- Brandrup Township, Minnesota Location within the state of Minnesota Brandrup Township, Minnesota Brandrup Township, Minnesota (the United States)
- Coordinates: 46°9′34″N 96°28′57″W﻿ / ﻿46.15944°N 96.48250°W
- Country: United States
- State: Minnesota
- County: Wilkin

Area
- • Total: 54.2 sq mi (140.3 km^{2})
- • Land: 54.2 sq mi (140.3 km^{2})
- • Water: 0 sq mi (0.0 km^{2})
- Elevation: 974 ft (297 m)

Population (2000)
- • Total: 172
- • Density: 3.1/sq mi (1.2/km^{2})
- Time zone: UTC-6 (Central (CST))
- • Summer (DST): UTC-5 (CDT)
- FIPS code: 27-07372
- GNIS feature ID: 0663653

= Brandrup Township, Wilkin County, Minnesota =

Brandrup Township is a township in Wilkin County, Minnesota, United States. The population was 172 at the 2000 census.

Brandrup Township was named for Andrew Brandrup, an early settler who went to become a county official.

==Geography==
According to the United States Census Bureau, the township has a total area of 54.2 sqmi, of which 54.2 sqmi is land and 0.04 sqmi (0.04%) is water. The township contains one property listed on the National Register of Historic Places, the Stiklestad United Lutheran Church, completed in 1898.

==Demographics==
As of the census of 2000, there were 172 people, 55 households, and 49 families residing in the township. The population density was 3.2 PD/sqmi. There were 61 housing units at an average density of 1.1 /sqmi. The racial makeup of the township was 99.42% White, and 0.58% from two or more races.

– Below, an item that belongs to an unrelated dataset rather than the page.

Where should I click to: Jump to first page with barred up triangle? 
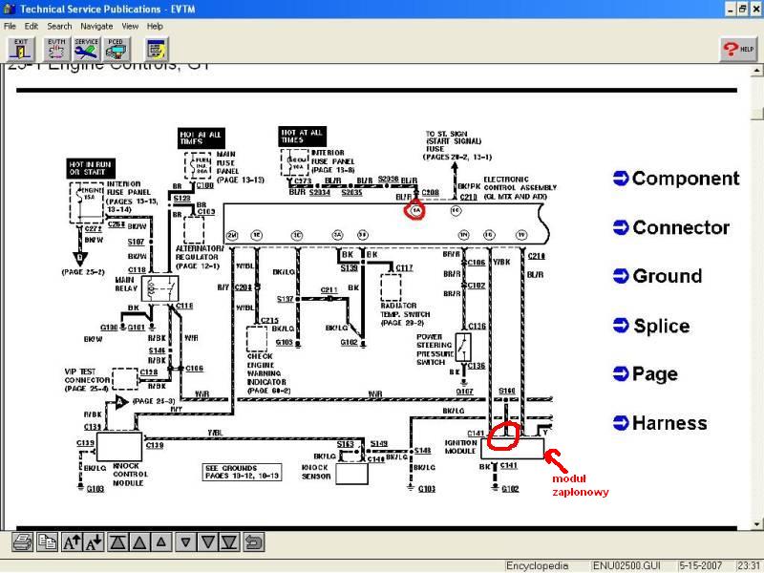coord(117,541)
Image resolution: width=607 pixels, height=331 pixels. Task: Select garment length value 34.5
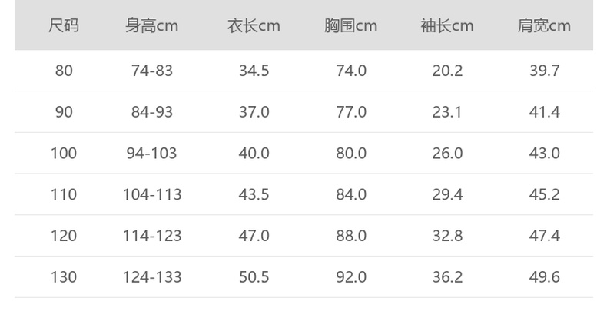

There were 55 households, out of which 47.3% had children under the age of 18 living with them, 83.6% were married couples living together, 5.5% had a female householder with no husband present, and 10.9% were non-families. 5.5% of all households were made up of individuals, and 3.6% had someone living alone who was 65 years of age or older. The average household size was 3.13 and the average family size was 3.31.

In the township the population was spread out, with 34.3% under the age of 18, 2.3% from 18 to 24, 30.2% from 25 to 44, 21.5% from 45 to 64, and 11.6% who were 65 years of age or older. The median age was 36 years. For every 100 females, there were 95.5 males. For every 100 females age 18 and over, there were 105.5 males.

The median income for a household in the township was $43,333, and the median income for a family was $44,167. Males had a median income of $30,625 versus $20,938 for females. The per capita income for the township was $14,720. None of the population or families were below the poverty line.